White and Grey Matter Abnormalities and Cognitive Functioning in Autism Spectrum Disorders

Friday, May 16, 2014
Atrium Ballroom (Marriott Marquis Atlanta)
S. V. Huemer1, F. Kruggel2, V. Mann3 and J. Gehricke4, (1)University of CA - Irvine, Redondo Beach, CA, (2)Department of Biomedical Engineering, University of California, Irvine, Irvine, CA, (3)Department of Cognitive Sciences, University of California, Irvine, Irvine, CA, (4)Department of Pediatrics, University of California, Irvine, Irvine, CA

Atypical brain growth in ASD has been linked to functional underconnectivity and the autism phenotype. Imaging research indicates that white matter abnormalities in autism spectrum disorder (ASD) affect long-distance neural connections and entire neural networks, mostly those of higher-order functioning. More studies are needed to better define the characteristics of the neural abnormalities and their association with cognitive deficits in ASD.


We planned to examine neuroanatomical differences between ASD adolescents and typical controls and wanted to probe whether the neuroanatomical differences in ASD are associated with cognitive functioning.


We used structural magnetic resonance imaging (MRI) and diffusion tensor imaging (DTI) to compare the neuroanatomy of 20 adolescents with ASD and 10 typical controls. We applied Voxel Based Morphometry (VBM) for a between-group comparison of the local concentration of grey and white matter, Tensor Based Morphometry (TBM) to detect group-related differences in the shape of brain regions, and DTI to quantify and compare differences in white matter (WM) microstructure. Cognitive function was measured by using the Peabody Picture Vocabulary Test Third Edition (PPVT-III).


VBM results

The ASD group showed a significantly lower grey matter concentration (GMC) in inferior portions of the left frontal lobe, most notably the operculum, which includes Brodmann area 44 (Broca’s), the right superior temporal gyrus, responsible for auditory and language processing, and the left anterior cingulate, a processing switchboard implicated in learning and problem solving. The ASD group showed a significantly higher white matter concentration (WMC) in the upper portions of the frontal lobe on both sides and the middle temporal and superior temporal gyrus on the right. Activity across the frontotemporal network has been shown to be desynchronized in ASD. Significantly lower WMC was found in the mid portions of the right frontal lobe, the left cingulate gyrus, and the right postcentral gyrus, which receives the bulk of thalamocortical projections from sensory input fields.

TBM results

Group-related shape differences detected significant shrinkage and expansionin the ASD group in regions that are in over-projection with the uncinate fasciculus, which connects parts of the limbic system of the temporal lobe to parts of the frontal lobe, and a significant shrinkage along the inferior temporal gyrus and the fusiform gyrus on the left side, an area implicated in face and word recognition.
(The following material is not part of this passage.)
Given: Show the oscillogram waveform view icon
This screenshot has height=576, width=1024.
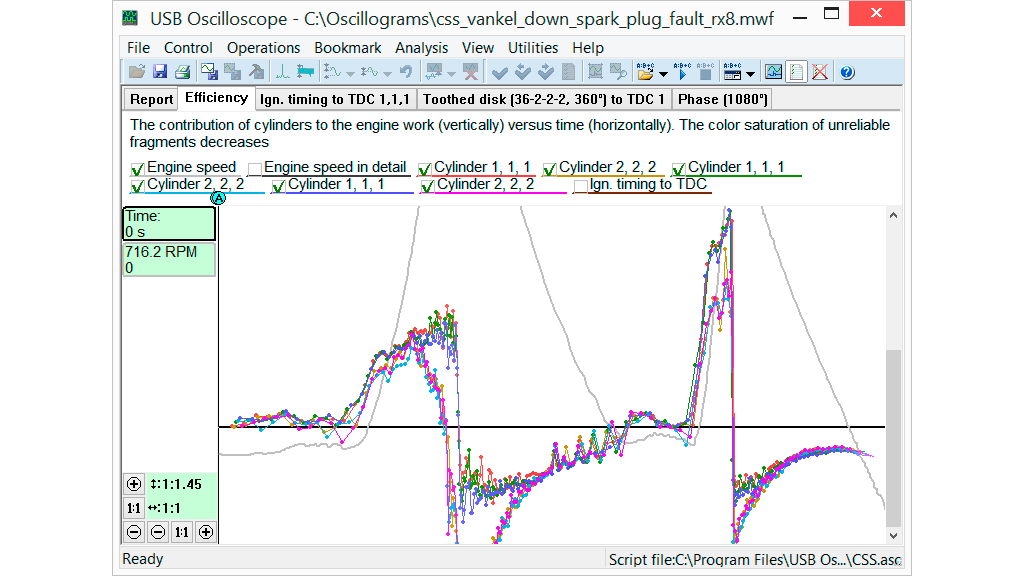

PVVT-III as independent variable

We used the percentile scores from the PPVT-III instead of group designation and found a negative correlation between low scores and significantly increased GMC in the parahippocampal gyrus, along with an increased WMC and increased fractional anisotropy (FA) in the temporal lobe. In the lower scoring subjects, several regions with increased WM density were found along the uncinate fasciculus and the left and right arcuate fasciculus, which connects Broca’s with Wernicke’s.


            Our results point to significant disturbances in major neural pathways in ASD. Most interestingly, our study indicates that the neurological profile of high functioning ASD subjects lies on a continuum with typically developing controls rather than clustering with that of ASD subjects with more severe cognitive impairments.